La Mort s’approche et toute chaleur me quitte. Les silhouettes de la bataille s’estompent. Le ciel se fond avec la terre. Le Guerrier noir est venu prendre mon âme.

Je me mets à genoux et contemple son visage. Mais je ne le reconnais pas. Les ombres de son mantelet ne dessinent qu’un profil. La Mort n’est pas un adversaire comme les autres. Sa cause est obscure. Elle ne fait qu’accomplir sa tâche. Elle est le mercenaire du destin.

Je porte les mains à mon cœur et en extrais le carreau qui le perce. Mon sang jaillit de la blessure et je l’observe sans comprendre. Je devrais être mort. Mais peut-être le suis-je. Je ne sens plus rien.

La bataille s’est enfuie. Le monde a disparu. Je suis seul avec la Mort, sur une terre stérile battue par un vent froid. Mon sang a cessé de couler. Il m’en reste trop peu.
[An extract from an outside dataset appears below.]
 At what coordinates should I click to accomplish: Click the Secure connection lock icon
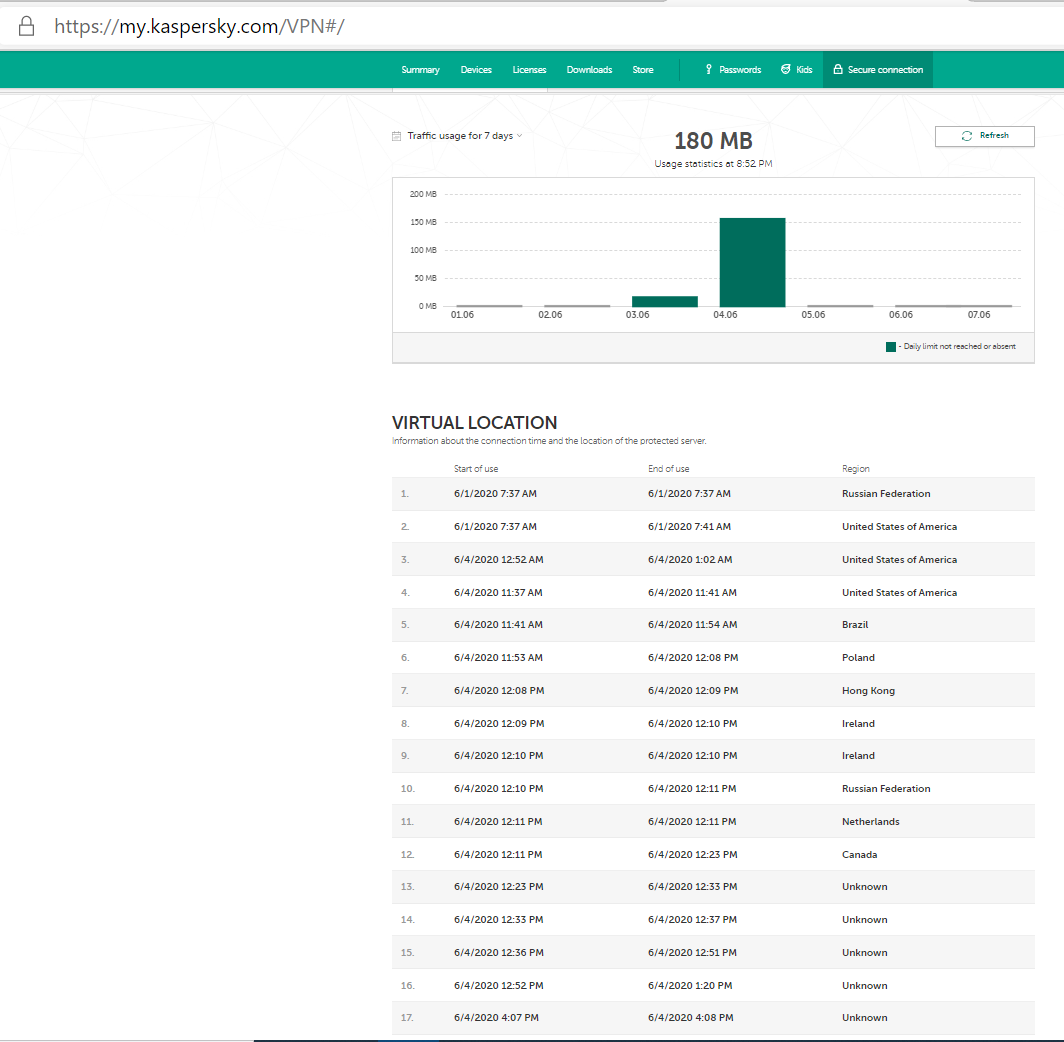(837, 70)
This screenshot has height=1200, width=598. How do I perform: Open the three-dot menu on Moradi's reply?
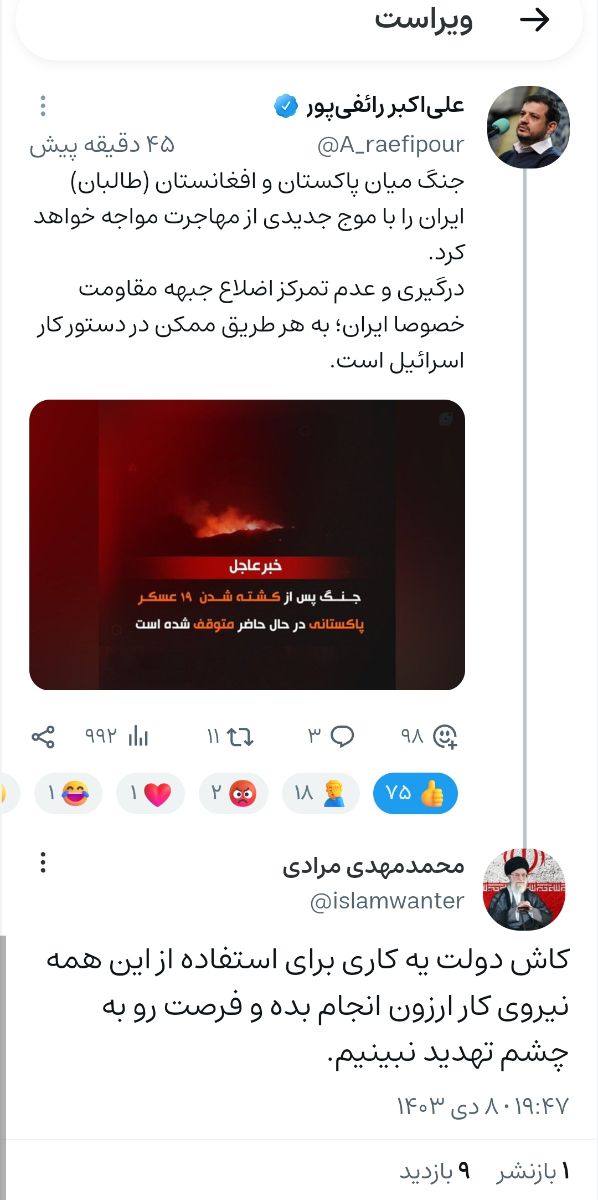pos(42,862)
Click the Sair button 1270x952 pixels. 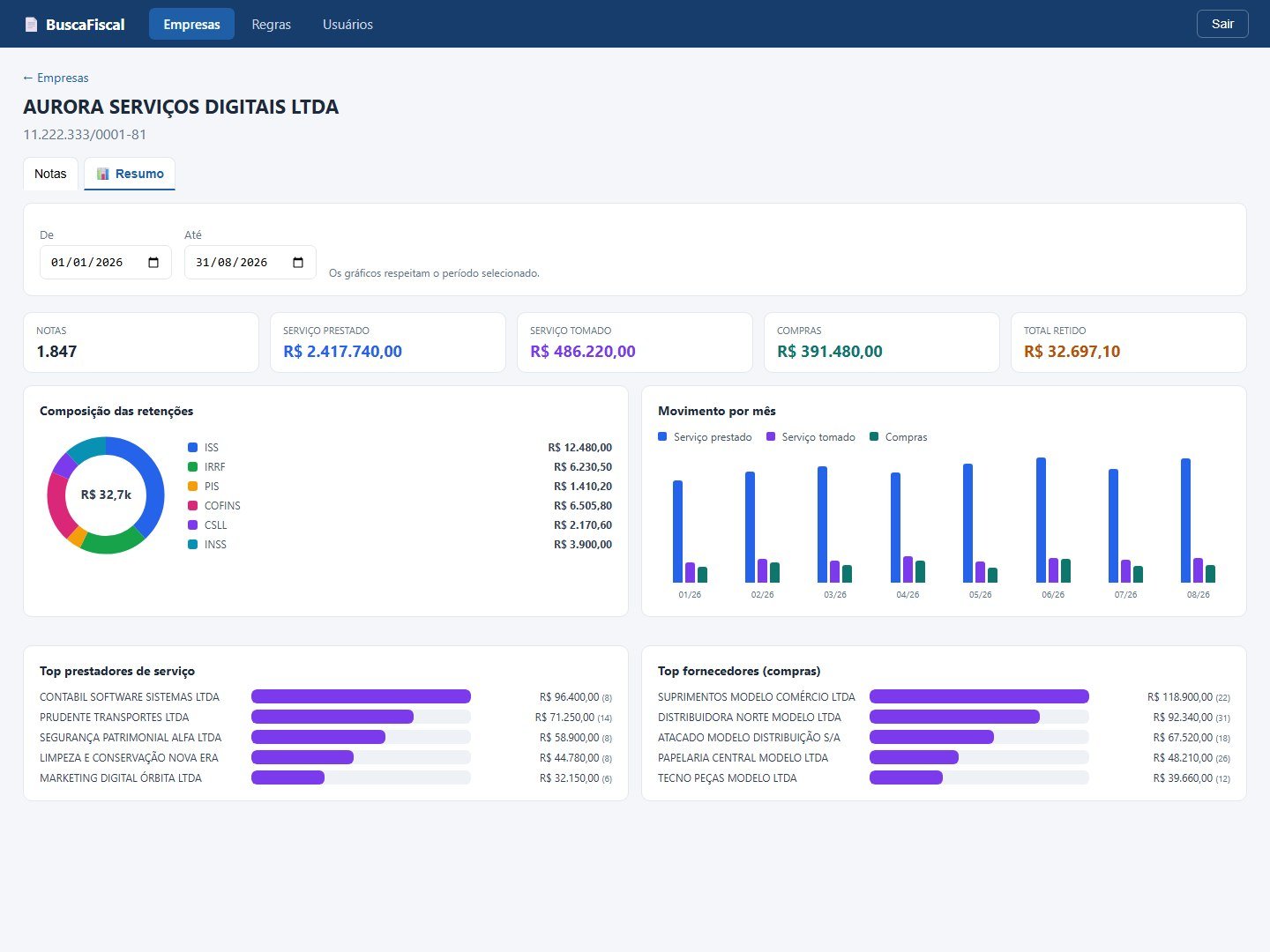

J’ai décidé qu’Elle n’aurait pas mon âme. Je me redresse en m’appuyant sur mon épée, La Mort s’arrête et m’observe un instant.

Je souffle comme un dragon, mais je suis debout. Chaque bouffée d’air me glace un peu plus. Mes yeux versent des larmes. Elle n’aura pas mon âme. Je ne me rendrai pas sans combattre.

En signe de défi, je lève ma lame et la pointe sur elle. La Mort ouvre son mantelet et dévoile son épée d’argent. Elle marche sur moi. Sombrer dans le désespoir serait une solution. Je repousse cette idée avec rage. J’ai toujours lutté. J’ai envie de le lui crier.

— Sois maudite !

La Mort entend mon vœu et daigne me répondre. La Mort a une voix d’homme. L’entendre me fait réaliser à quel point la mienne est faible et hésitante.

— Je le suis déjà, énonce-t-elle doucement. Qu’espères-tu faire de cette épée ?

— La planter dans ton crâne, réponds-je en luttant pour ne pas m’effondrer. C’est la fin de ton règne, catin !

— Tu es mort.

— Point tant que je serai debout !

— Tu es mort, te dis-je. Tu n’as plus de corps.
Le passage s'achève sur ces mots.